Spammers Break Microsoft's Revamped CAPTCHA

Researchers from web security vendor Websense have documented a new hotmail account creation attack, which is able to successfully solve the new CAPTCHA system redesigned by Microsoft at the end of 2008 in order to address previous abuse.

CAPTHCA stands for Completely Automated Public Turing test to tell Computers and Humans Apart and is employed by the vast majority of websites in one form or another, in order to block automated bots from posting spam or registering fake accounts.
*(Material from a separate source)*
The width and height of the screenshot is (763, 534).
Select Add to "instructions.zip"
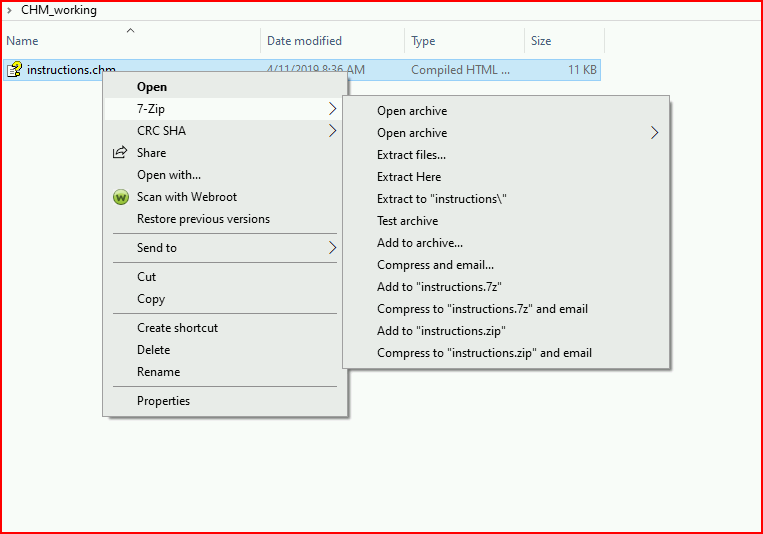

The Websense researchers attribute the spammers' insistence with breaking Microsoft's CAPTCHA verification again and again to their interest in profiting from the Redmond software giant's generally trusted reputation.

The new attack studied by the analysts also reveals previously unseen techniques such as encrypted communications between the CAPTCHA solving server and the automated bots in an attempt to avoid detection and reverse engineering from security researchers and the competition. It's obvious that the creators of this new CAPTCHA subversion process want to capitalize on it as much as they can before others pick it apart by employing the same tricks.

According to the analysis, the spam bot deployed on a compromised system makes use of Internet Explorer to launch the attacks, but does this hidden in the background, without giving away its presence. It gets its instructions to automate the account registration process in encrypted form from the control server.

The bot starts to execute the received instructions and is able to accept the SSL certificate for the secured registration link. After filling the form with predefined values specified in the encrypted instructions, it sends the CAPTCHA image back to the CAPTCHA solving server. The latter directs the encrypted solution back, and the bot is able to complete the account sign-up.

A single automated sign-up attempt can take from 20 to 25 seconds, and one in five to eight attempts is successful. This means that a new account can be created in one to two minutes. The Websense analysts note that the fake accounts are then used to launch spam campaigns not only via Hotmail, but also through other Microsoft-popular services such as Live Messenger or Live Spaces.

“Although continuous efforts are made by various service providers to combat the abuse of their services, the spammers, phishers, and malware authors carry out various attacks over these services, proving the abusive authors' adaptability, and creating an iterative cycle in the email and Web security arena,” Sumeet Prasad, security researcher at Websense, concludes.